Due to their versatility, programming languages, such as the statistical computing language R and the numerical computing languages Matlab and Julia, are used for data analysis and manipulation in a broad range of fields.[38] Programming languages, while relatively difficult to learn, allow users to create and distribute their own functions; R, for example, offers specialized functions for an extremely broad range of fields, including medical image analysis, econometrics, and ecological analysis.[39] In addition, the general purpose Python programming language has been extended to include statistical capabilities. There also exist a variety of dedicated statistical software, such as SAS, SPSS, and Stata.[40]
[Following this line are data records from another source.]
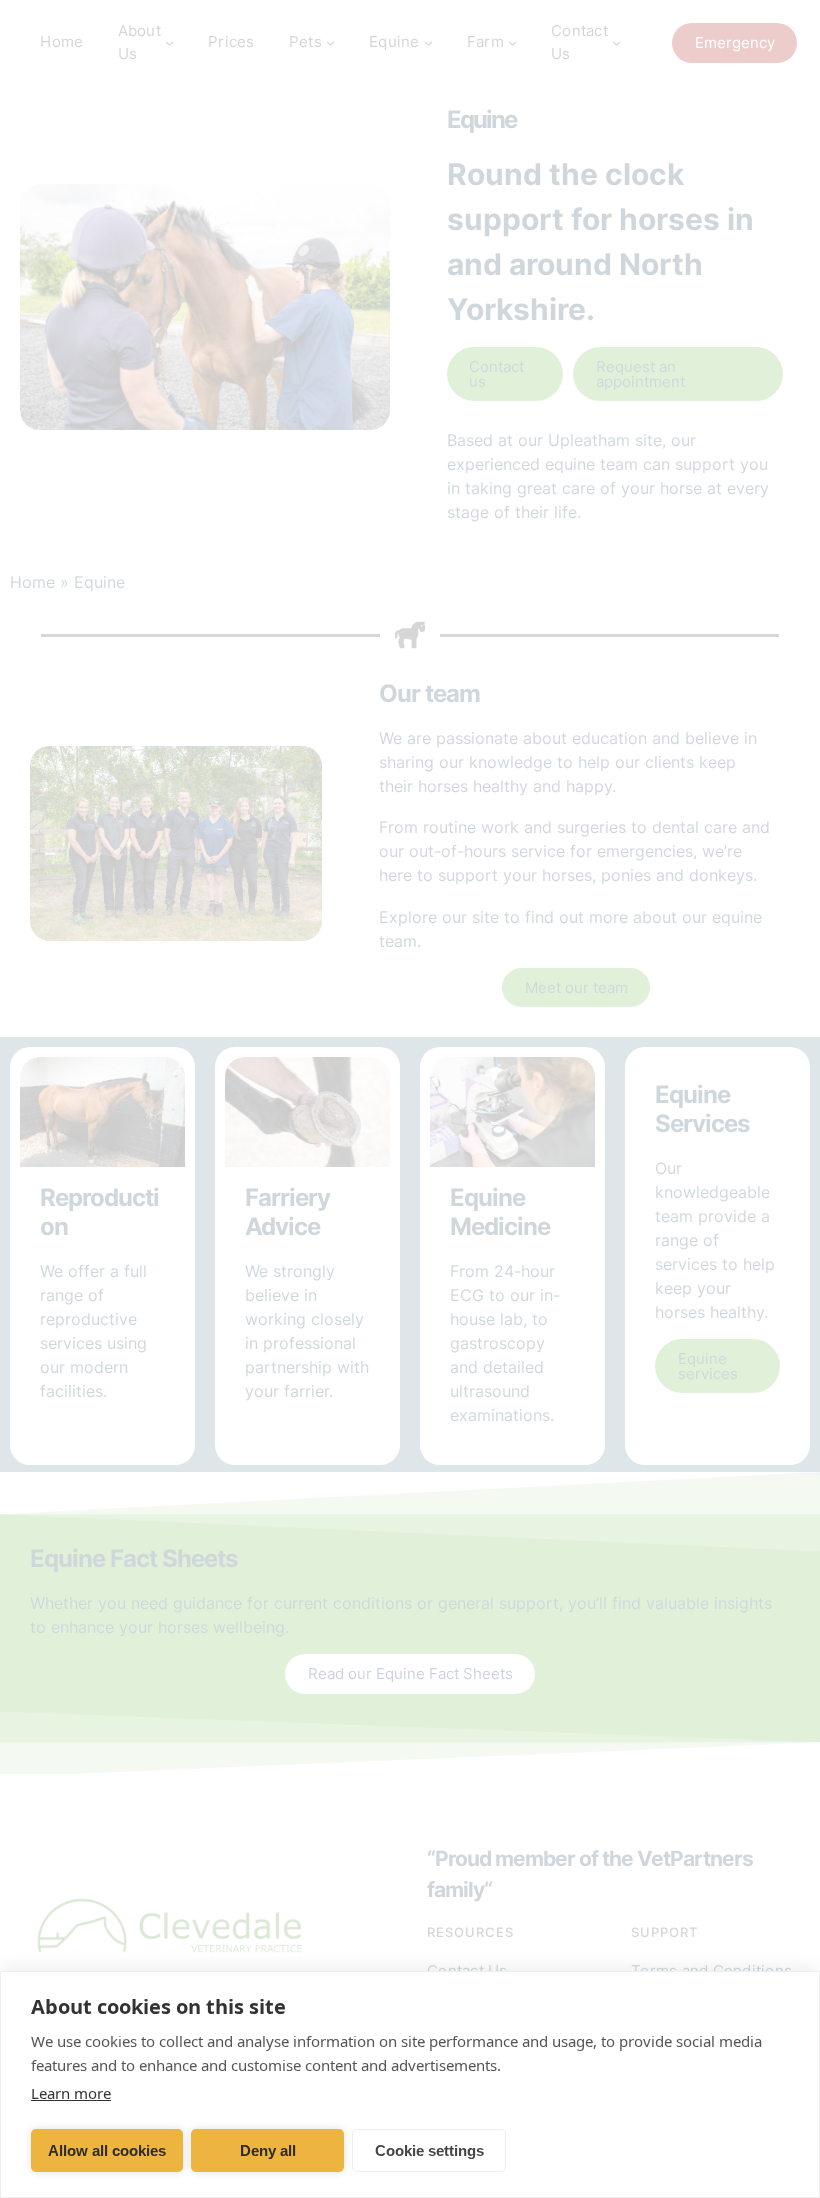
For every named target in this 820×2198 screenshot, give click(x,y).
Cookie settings (429, 2150)
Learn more (71, 2093)
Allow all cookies (107, 2150)
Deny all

An important subset of statistical software is business analytics software, which companies use to make data-driven business decisions. Business analytics software offerings are highly diverse and include off-the-shelf packages from providers such as Adobe, IBM, Microsoft, Oracle, SAP, and SAS. These user-friendly tools allow analysts to probe and manipulate data using pre-set commands built into the software. While less flexible than programming languages, business analytics software can be particularly useful for industries that use well-defined metrics, such as the insurance industry.[41]

In addition, tools have been developed specifically for big data, such as Hadoop, an open-source platform for applications that involve analyzing large data sets. Organizations in a wide range of industries, including health care, agriculture, and utilities, use Hadoop’s core functionality to process large amounts of data.[42] Many developers have created extensions and add-ons that serve specific use cases, such as real-time analytics.[43] For example, one lab in Maryland’s Howard Hughes Medical Institute uses a Hadoop-based real-time analytics platform to analyze and visualize patterns of brain activity in real time.[44]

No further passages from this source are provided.